### Instructions for the task
Please give the lines from the one containing "Image resolution: width=540" through the end of the items as a numbered list, leaving out any blank lines.

(Interface element records)
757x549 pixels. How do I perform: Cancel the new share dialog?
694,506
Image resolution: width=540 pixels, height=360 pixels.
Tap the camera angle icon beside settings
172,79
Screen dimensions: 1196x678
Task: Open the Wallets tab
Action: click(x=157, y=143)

### Solved problem
1. Image resolution: width=540 pixels, height=360 pixels.
2. Tap the camera angle icon beside settings
3. 172,79
4. Screen dimensions: 1196x678
5. Task: Open the Wallets tab
6. Action: click(x=157, y=143)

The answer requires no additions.